Ainsi, fin mars, le laboratoire californien Gilead a accepté de commercialiser le Sovaldi, son traitement de pointe contre l’hépatite C, pour 28 700 € au lieu des 56 000 € demandés en 2013. Le Solvadi guérit en trois mois cette infection virale à l’origine de cirrhoses et de cancers du foie.
Une victoire de l’Etat-providence et de ses zélés fonctionnaires sur l’âpreté au gain de Gilead ? Pas vraiment…
En réalité, c’est la concurrence qui a fait le boulot, notamment l’irruption de Merck sur ce marché.
Mais si l’Etat se mêle de tout, avec de moindres perspectives de rentabilité, la recherche sur les maladies rares ou orpheline ne sera-t-elle pas délaissée ?
Selon L’Express, le taux moyen de rentabilité de la pharma est très (trop ?) confortable :
« [Il] dépasse les 20%, contre 8% dans les autres secteurs, d’après le Conseil économique, social et environnemental. ‘Ces bénéfices sont indispensables pour attirer les capitaux qui financeront les investissements de demain’, défend Patrick Errard, président du LEEM, l’association des entreprises pharmaceutiques. Pourtant, il n’est pas certain que le coût de la recherche et développement progresse aussi vite que les prix des molécules. »
Nous ne prétendons pas à La Chronique avoir de solution toutes faites, mais nous avons deux certitudes.
En premier lieu, des prix contrôlés et administrés par l’Etat se révèlent à long terme toujours une catastrophe. Il n’y a pas à notre connaissance d’exemple de contrôle des prix qui engendre des secteurs d’activité innovants et performants. C’est le contraire.

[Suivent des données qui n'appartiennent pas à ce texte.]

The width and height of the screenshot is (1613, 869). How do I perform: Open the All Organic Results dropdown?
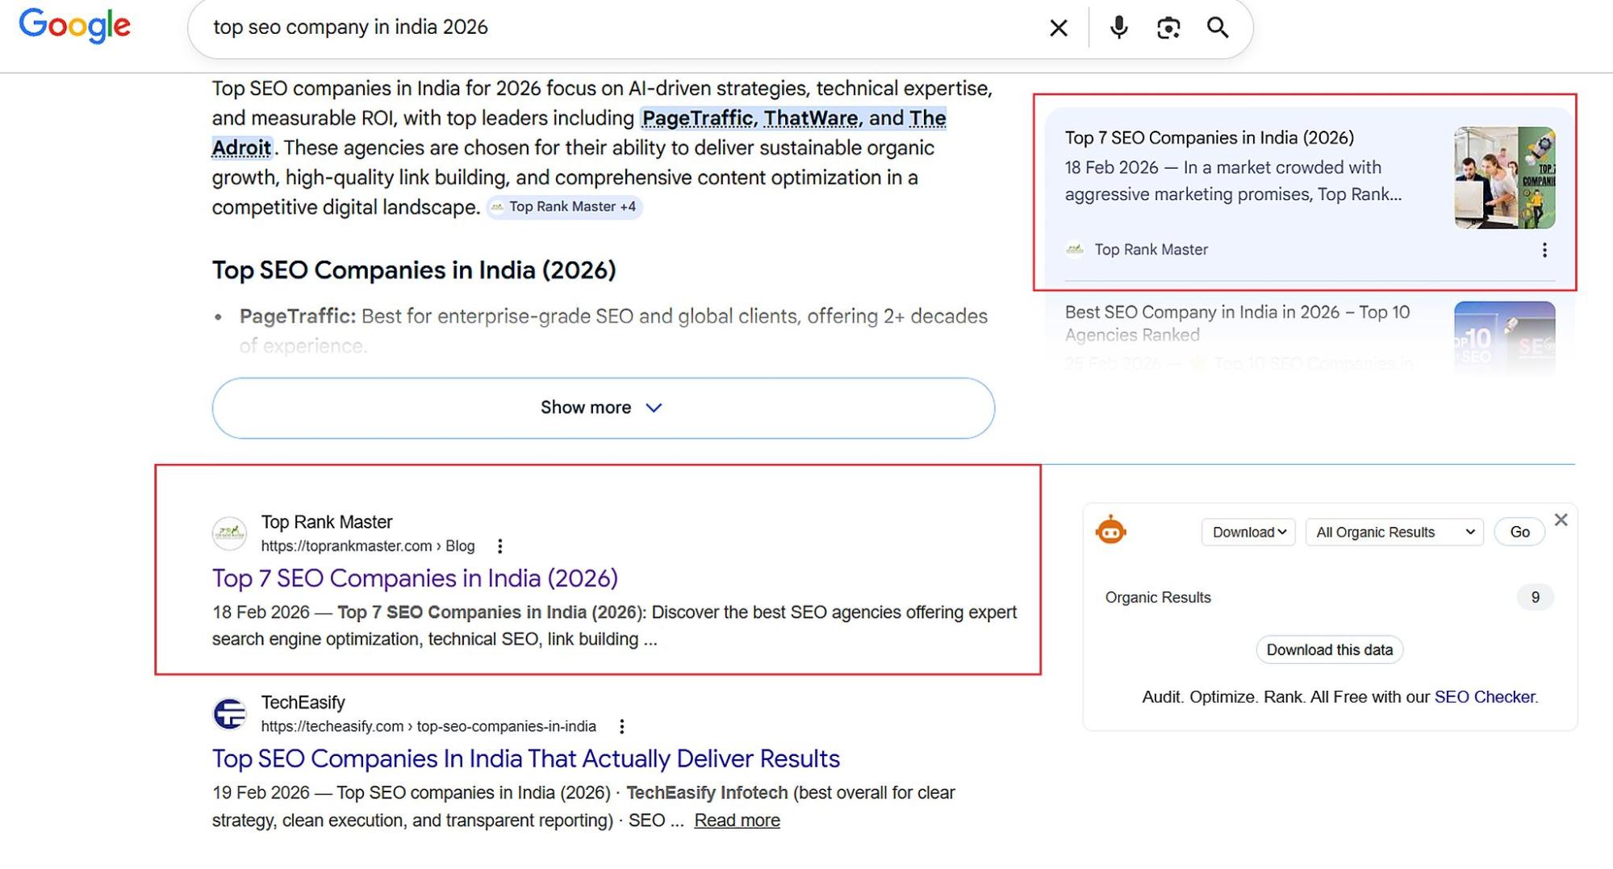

En deuxième lieu, supprimer la concurrence favorise le gâchis et les inepties.
En France, l’assurance maladie est obligatoire, nationalisée, avec des cotisations proportionnelles aux revenus et une notion étrange « d’ayant-droit ». La suppression de l’effet concurrence, l’apparente gratuité suscitent des comportements irresponsables.
Ainsi, les Français ont tous un budget vacances ou automobile mais rejettent farouchement l’idée d’avoir un budget santé avec une franchise « risque mineur » couvrant la bobologie.
Comme d’habitude, la « régulation » a engendré ses propres problèmes que Up-Magazine nous décrit ainsi :
« La question de l’adaptation des mécanismes de régulation et de fixation des prix aux médicaments innovants est donc posée. Le dispositif actuel a été élaboré alors que les innovations étaient relativement rares et n’a pas été pensé pour s’adapter aux conditions dans lesquelles les médicaments innovants arrivent aujourd’hui sur le marché. Les mécanismes de régulation ne différencient pas suffisamment les innovations de rupture des innovations incrémentales (consistant à améliorer le traitement sans changement de procédé), et le prix ne reflète pas réellement le caractère innovant du traitement.«
Mais, comme d’habitude, le journaliste pense que plus de ce qui n’a pas marché sera la solution.
« De façon générale, le système de régulation manque d’une vision et d’un pilotage d’ensemble.
Une place plus importante devrait être donnée à l’évaluation médico-économique, qui met en regard les résultats attendus d’une intervention de santé avec les ressources utilisées pour la produire. Les prix demandés par les industriels sur certains produits sont trop élevés et non soutenables et le régulateur n’a pas encore tous les outils pour limiter les hausses de prix au regard de l’enveloppe budgétaire disponible.«
Voilà : avec plus d’outils de coercition, tout ira mieux.
En attendant, pour vos investissements, préférez les entreprises qui n’ont rien à voir avec l’Etat et le capitalisme de copinage et opèrent sur les marchés les plus concurrentiels.